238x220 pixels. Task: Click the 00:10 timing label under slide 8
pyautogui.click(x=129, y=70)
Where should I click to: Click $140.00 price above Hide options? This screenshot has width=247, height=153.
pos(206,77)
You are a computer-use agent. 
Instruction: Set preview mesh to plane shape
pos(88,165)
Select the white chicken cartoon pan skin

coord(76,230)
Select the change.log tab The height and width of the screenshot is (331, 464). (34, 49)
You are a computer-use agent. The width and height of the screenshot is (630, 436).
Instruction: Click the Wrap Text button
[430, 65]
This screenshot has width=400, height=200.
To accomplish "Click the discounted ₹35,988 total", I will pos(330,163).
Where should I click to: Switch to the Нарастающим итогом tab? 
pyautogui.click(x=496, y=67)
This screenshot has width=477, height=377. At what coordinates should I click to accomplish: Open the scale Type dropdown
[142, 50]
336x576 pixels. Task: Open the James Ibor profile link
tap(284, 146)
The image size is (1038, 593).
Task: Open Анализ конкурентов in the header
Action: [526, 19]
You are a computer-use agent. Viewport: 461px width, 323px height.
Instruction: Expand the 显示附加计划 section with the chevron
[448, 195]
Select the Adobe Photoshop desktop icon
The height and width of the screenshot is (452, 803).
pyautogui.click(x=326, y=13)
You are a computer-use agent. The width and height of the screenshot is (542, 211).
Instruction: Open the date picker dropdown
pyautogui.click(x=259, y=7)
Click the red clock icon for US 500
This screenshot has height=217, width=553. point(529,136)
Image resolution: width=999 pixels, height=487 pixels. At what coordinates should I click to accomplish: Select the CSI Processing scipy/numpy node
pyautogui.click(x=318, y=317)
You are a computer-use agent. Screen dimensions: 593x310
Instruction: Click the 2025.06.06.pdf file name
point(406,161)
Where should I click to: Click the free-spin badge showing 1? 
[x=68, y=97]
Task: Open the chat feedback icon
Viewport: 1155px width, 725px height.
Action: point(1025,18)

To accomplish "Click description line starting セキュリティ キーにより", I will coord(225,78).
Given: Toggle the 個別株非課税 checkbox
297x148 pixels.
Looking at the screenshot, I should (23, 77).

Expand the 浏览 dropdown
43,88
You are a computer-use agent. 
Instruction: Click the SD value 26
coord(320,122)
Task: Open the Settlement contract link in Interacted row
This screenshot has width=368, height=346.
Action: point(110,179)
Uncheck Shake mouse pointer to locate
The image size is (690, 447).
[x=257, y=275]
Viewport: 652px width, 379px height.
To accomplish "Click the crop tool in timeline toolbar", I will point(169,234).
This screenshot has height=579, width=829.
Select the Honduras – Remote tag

###

Work task
Each of the records is to be written out again without alteration.

Answer to the exercise
238x220 pixels. Task: Click the 00:10 timing label under slide 8
pyautogui.click(x=129, y=70)
Where should I click to: Click $140.00 price above Hide options? This screenshot has width=247, height=153.
pos(206,77)
You are a computer-use agent. 
Instruction: Set preview mesh to plane shape
pos(88,165)
Select the white chicken cartoon pan skin

coord(76,230)
Select the change.log tab The height and width of the screenshot is (331, 464). (34, 49)
You are a computer-use agent. The width and height of the screenshot is (630, 436).
Instruction: Click the Wrap Text button
[430, 65]
This screenshot has width=400, height=200.
To accomplish "Click the discounted ₹35,988 total", I will pos(330,163).
Where should I click to: Switch to the Нарастающим итогом tab? 
pyautogui.click(x=496, y=67)
This screenshot has width=477, height=377. At what coordinates should I click to accomplish: Open the scale Type dropdown
[142, 50]
336x576 pixels. Task: Open the James Ibor profile link
tap(284, 146)
The image size is (1038, 593).
Task: Open Анализ конкурентов in the header
Action: [526, 19]
You are a computer-use agent. Viewport: 461px width, 323px height.
Instruction: Expand the 显示附加计划 section with the chevron
[448, 195]
Select the Adobe Photoshop desktop icon
The height and width of the screenshot is (452, 803).
pyautogui.click(x=326, y=13)
You are a computer-use agent. The width and height of the screenshot is (542, 211).
Instruction: Open the date picker dropdown
pyautogui.click(x=259, y=7)
Click the red clock icon for US 500
This screenshot has height=217, width=553. point(529,136)
Image resolution: width=999 pixels, height=487 pixels. At what coordinates should I click to accomplish: Select the CSI Processing scipy/numpy node
pyautogui.click(x=318, y=317)
You are a computer-use agent. Screen dimensions: 593x310
Instruction: Click the 2025.06.06.pdf file name
point(406,161)
Where should I click to: Click the free-spin badge showing 1? 
[x=68, y=97]
Task: Open the chat feedback icon
Viewport: 1155px width, 725px height.
Action: point(1025,18)

To accomplish "Click description line starting セキュリティ キーにより", I will coord(225,78).
Given: Toggle the 個別株非課税 checkbox
297x148 pixels.
Looking at the screenshot, I should (23, 77).

Expand the 浏览 dropdown
43,88
You are a computer-use agent. 
Instruction: Click the SD value 26
coord(320,122)
Task: Open the Settlement contract link in Interacted row
This screenshot has width=368, height=346.
Action: point(110,179)
Uncheck Shake mouse pointer to locate
The image size is (690, 447).
[x=257, y=275]
Viewport: 652px width, 379px height.
To accomplish "Click the crop tool in timeline toolbar", I will point(169,234).
This screenshot has height=579, width=829.
Select the Honduras – Remote tag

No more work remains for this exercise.